## [Short problem]
Please write out the material below word for word, with no changes.

(Item coordinate data)
--- Start ---
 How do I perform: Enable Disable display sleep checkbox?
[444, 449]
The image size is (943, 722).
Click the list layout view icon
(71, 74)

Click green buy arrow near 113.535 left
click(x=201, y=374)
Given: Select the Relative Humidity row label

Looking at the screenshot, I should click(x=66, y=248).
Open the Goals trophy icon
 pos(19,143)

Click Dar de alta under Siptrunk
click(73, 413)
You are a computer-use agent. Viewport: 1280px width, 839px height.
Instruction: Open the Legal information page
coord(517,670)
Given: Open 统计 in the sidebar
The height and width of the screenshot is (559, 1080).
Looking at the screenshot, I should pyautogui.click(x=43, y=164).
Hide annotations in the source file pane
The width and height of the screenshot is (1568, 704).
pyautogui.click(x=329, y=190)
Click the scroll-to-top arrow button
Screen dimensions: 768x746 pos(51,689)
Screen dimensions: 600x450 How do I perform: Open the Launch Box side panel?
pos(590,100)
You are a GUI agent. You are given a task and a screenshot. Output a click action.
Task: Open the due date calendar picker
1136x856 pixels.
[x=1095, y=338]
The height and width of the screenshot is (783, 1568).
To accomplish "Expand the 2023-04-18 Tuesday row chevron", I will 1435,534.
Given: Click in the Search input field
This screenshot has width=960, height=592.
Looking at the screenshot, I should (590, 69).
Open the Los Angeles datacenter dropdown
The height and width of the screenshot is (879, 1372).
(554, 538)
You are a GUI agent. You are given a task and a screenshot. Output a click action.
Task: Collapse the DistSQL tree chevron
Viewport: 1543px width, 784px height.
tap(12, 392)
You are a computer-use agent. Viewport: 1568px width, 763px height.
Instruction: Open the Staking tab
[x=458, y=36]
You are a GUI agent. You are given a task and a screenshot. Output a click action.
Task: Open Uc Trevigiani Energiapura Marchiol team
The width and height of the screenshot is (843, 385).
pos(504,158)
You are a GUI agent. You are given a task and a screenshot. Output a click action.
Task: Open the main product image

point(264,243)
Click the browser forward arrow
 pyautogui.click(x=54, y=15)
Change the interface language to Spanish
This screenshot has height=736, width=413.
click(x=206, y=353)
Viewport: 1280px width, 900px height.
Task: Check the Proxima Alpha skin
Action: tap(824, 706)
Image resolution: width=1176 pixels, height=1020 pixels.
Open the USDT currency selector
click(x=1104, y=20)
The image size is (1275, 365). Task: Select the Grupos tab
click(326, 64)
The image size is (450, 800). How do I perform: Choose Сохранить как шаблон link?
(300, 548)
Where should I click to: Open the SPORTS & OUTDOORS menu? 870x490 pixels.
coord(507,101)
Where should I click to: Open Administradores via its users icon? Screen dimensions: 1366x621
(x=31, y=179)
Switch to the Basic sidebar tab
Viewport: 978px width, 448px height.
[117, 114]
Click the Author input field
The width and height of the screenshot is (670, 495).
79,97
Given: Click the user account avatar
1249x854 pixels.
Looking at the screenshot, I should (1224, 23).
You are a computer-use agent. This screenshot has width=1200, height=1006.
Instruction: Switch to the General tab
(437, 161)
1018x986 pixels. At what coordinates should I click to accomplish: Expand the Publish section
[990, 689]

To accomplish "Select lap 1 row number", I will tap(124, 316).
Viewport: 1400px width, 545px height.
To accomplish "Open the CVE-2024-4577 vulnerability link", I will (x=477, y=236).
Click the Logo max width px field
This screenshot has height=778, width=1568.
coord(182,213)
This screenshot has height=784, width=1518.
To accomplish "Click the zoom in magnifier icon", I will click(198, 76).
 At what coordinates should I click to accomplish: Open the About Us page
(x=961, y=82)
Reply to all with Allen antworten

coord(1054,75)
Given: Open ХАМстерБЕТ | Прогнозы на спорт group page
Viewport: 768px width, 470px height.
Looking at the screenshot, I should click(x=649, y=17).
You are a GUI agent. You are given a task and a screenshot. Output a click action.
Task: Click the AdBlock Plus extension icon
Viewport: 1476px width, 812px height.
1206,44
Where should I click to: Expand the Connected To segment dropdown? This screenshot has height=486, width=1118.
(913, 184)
--- End ---
## [Result of this task]
 How do I perform: Enable Disable display sleep checkbox?
[444, 449]
The image size is (943, 722).
Click the list layout view icon
(71, 74)

Click green buy arrow near 113.535 left
click(x=201, y=374)
Given: Select the Relative Humidity row label

Looking at the screenshot, I should click(x=66, y=248).
Open the Goals trophy icon
 pos(19,143)

Click Dar de alta under Siptrunk
click(73, 413)
You are a computer-use agent. Viewport: 1280px width, 839px height.
Instruction: Open the Legal information page
coord(517,670)
Given: Open 统计 in the sidebar
The height and width of the screenshot is (559, 1080).
Looking at the screenshot, I should pyautogui.click(x=43, y=164).
Hide annotations in the source file pane
The width and height of the screenshot is (1568, 704).
pyautogui.click(x=329, y=190)
Click the scroll-to-top arrow button
Screen dimensions: 768x746 pos(51,689)
Screen dimensions: 600x450 How do I perform: Open the Launch Box side panel?
pos(590,100)
You are a GUI agent. You are given a task and a screenshot. Output a click action.
Task: Open the due date calendar picker
1136x856 pixels.
[x=1095, y=338]
The height and width of the screenshot is (783, 1568).
To accomplish "Expand the 2023-04-18 Tuesday row chevron", I will 1435,534.
Given: Click in the Search input field
This screenshot has width=960, height=592.
Looking at the screenshot, I should (590, 69).
Open the Los Angeles datacenter dropdown
The height and width of the screenshot is (879, 1372).
(554, 538)
You are a GUI agent. You are given a task and a screenshot. Output a click action.
Task: Collapse the DistSQL tree chevron
Viewport: 1543px width, 784px height.
tap(12, 392)
You are a computer-use agent. Viewport: 1568px width, 763px height.
Instruction: Open the Staking tab
[x=458, y=36]
You are a GUI agent. You are given a task and a screenshot. Output a click action.
Task: Open Uc Trevigiani Energiapura Marchiol team
The width and height of the screenshot is (843, 385).
pos(504,158)
You are a GUI agent. You are given a task and a screenshot. Output a click action.
Task: Open the main product image

point(264,243)
Click the browser forward arrow
 pyautogui.click(x=54, y=15)
Change the interface language to Spanish
This screenshot has height=736, width=413.
click(x=206, y=353)
Viewport: 1280px width, 900px height.
Task: Check the Proxima Alpha skin
Action: tap(824, 706)
Image resolution: width=1176 pixels, height=1020 pixels.
Open the USDT currency selector
click(x=1104, y=20)
The image size is (1275, 365). Task: Select the Grupos tab
click(326, 64)
The image size is (450, 800). How do I perform: Choose Сохранить как шаблон link?
(300, 548)
Where should I click to: Open the SPORTS & OUTDOORS menu? 870x490 pixels.
coord(507,101)
Where should I click to: Open Administradores via its users icon? Screen dimensions: 1366x621
(x=31, y=179)
Switch to the Basic sidebar tab
Viewport: 978px width, 448px height.
[117, 114]
Click the Author input field
The width and height of the screenshot is (670, 495).
79,97
Given: Click the user account avatar
1249x854 pixels.
Looking at the screenshot, I should (1224, 23).
You are a computer-use agent. This screenshot has width=1200, height=1006.
Instruction: Switch to the General tab
(437, 161)
1018x986 pixels. At what coordinates should I click to accomplish: Expand the Publish section
[990, 689]

To accomplish "Select lap 1 row number", I will tap(124, 316).
Viewport: 1400px width, 545px height.
To accomplish "Open the CVE-2024-4577 vulnerability link", I will (x=477, y=236).
Click the Logo max width px field
This screenshot has height=778, width=1568.
coord(182,213)
This screenshot has height=784, width=1518.
To accomplish "Click the zoom in magnifier icon", I will click(198, 76).
 At what coordinates should I click to accomplish: Open the About Us page
(x=961, y=82)
Reply to all with Allen antworten

coord(1054,75)
Given: Open ХАМстерБЕТ | Прогнозы на спорт group page
Viewport: 768px width, 470px height.
Looking at the screenshot, I should click(x=649, y=17).
You are a GUI agent. You are given a task and a screenshot. Output a click action.
Task: Click the AdBlock Plus extension icon
Viewport: 1476px width, 812px height.
1206,44
Where should I click to: Expand the Connected To segment dropdown? This screenshot has height=486, width=1118.
(913, 184)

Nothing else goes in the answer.